» Problem to work on: Read the data, and whenever a line holds the word "will", report that line.

Source records:
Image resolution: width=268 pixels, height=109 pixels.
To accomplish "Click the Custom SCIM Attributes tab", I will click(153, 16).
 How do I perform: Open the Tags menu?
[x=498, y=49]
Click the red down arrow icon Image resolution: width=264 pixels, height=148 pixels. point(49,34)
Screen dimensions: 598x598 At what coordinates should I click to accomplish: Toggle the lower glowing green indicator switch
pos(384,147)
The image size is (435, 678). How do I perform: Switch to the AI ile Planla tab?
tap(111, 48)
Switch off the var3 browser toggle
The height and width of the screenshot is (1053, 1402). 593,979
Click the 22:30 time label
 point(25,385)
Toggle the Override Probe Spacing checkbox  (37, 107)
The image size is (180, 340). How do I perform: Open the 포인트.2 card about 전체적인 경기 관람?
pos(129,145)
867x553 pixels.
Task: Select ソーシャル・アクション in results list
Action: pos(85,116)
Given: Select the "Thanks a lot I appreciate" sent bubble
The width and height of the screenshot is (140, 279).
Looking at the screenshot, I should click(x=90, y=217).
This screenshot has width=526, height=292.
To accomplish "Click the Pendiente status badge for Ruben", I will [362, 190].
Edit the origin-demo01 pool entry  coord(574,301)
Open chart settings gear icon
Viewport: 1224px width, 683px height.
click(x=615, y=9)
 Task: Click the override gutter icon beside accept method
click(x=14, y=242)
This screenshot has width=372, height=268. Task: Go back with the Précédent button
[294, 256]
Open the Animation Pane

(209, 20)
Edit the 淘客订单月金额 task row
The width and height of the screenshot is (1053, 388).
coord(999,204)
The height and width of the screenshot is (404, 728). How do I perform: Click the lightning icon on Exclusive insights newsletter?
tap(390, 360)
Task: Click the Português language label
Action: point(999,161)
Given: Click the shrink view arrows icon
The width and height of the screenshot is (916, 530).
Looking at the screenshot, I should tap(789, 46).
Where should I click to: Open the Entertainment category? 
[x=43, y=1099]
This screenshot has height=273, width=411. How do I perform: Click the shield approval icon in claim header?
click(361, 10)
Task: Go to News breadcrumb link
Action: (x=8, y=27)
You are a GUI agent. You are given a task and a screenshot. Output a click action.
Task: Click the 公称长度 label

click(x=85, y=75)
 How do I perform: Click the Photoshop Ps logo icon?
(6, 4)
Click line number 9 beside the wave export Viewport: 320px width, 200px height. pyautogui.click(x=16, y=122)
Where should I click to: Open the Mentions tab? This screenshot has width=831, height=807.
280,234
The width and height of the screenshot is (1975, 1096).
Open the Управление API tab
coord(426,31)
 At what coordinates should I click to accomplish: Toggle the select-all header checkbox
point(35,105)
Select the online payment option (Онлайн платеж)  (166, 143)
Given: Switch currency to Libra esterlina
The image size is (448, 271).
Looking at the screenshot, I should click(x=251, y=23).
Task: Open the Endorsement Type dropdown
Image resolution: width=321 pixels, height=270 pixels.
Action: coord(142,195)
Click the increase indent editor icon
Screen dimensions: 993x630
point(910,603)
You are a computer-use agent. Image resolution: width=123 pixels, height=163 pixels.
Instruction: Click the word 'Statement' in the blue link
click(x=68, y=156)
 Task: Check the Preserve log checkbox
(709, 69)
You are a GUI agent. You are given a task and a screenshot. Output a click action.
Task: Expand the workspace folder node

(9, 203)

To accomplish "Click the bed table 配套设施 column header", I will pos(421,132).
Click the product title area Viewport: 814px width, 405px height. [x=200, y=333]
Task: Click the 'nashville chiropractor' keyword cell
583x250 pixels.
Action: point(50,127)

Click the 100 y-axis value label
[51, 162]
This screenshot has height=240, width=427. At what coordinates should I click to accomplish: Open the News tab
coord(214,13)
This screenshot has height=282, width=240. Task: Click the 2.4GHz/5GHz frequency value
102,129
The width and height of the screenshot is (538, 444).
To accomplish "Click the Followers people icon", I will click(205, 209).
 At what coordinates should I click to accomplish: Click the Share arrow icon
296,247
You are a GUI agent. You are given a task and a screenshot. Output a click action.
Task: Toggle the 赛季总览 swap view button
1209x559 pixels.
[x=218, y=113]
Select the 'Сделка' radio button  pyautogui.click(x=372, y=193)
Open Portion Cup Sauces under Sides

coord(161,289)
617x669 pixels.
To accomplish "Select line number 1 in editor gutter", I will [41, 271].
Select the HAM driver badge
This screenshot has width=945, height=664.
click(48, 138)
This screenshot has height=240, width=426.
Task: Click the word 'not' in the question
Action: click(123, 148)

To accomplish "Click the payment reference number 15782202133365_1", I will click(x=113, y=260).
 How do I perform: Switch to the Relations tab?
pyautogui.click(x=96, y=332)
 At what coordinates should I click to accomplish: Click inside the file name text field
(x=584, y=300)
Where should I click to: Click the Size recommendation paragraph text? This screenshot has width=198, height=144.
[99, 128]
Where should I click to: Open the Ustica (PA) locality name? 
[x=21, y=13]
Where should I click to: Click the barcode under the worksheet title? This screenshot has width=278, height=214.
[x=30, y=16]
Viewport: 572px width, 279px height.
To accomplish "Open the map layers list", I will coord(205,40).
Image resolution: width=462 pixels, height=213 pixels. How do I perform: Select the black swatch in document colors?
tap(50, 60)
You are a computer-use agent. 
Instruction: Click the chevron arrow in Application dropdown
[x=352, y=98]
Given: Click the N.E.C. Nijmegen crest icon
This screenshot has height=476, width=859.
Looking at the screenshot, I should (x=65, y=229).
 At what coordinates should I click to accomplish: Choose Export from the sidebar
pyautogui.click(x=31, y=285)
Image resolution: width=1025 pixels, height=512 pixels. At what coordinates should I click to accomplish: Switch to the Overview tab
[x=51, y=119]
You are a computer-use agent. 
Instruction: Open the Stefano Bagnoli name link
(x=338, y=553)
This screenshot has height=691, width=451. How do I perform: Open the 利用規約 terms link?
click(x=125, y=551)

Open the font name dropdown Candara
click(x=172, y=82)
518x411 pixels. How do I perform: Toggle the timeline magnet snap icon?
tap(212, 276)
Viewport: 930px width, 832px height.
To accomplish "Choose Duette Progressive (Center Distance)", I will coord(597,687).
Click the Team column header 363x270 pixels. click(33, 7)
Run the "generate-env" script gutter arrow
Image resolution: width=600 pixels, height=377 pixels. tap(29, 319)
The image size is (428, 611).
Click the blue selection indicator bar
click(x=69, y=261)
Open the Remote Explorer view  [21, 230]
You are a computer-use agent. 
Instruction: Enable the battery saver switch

» Answer area:
To accomplish "Click the Custom SCIM Attributes tab", I will click(153, 16).
To accomplish "Click the Pendiente status badge for Ruben", I will [362, 190].
To accomplish "Click the bed table 配套设施 column header", I will pos(421,132).
To accomplish "Click the Followers people icon", I will click(205, 209).
To accomplish "Select line number 1 in editor gutter", I will [41, 271].
To accomplish "Click the payment reference number 15782202133365_1", I will click(x=113, y=260).
To accomplish "Open the map layers list", I will coord(205,40).
To accomplish "Choose Duette Progressive (Center Distance)", I will coord(597,687).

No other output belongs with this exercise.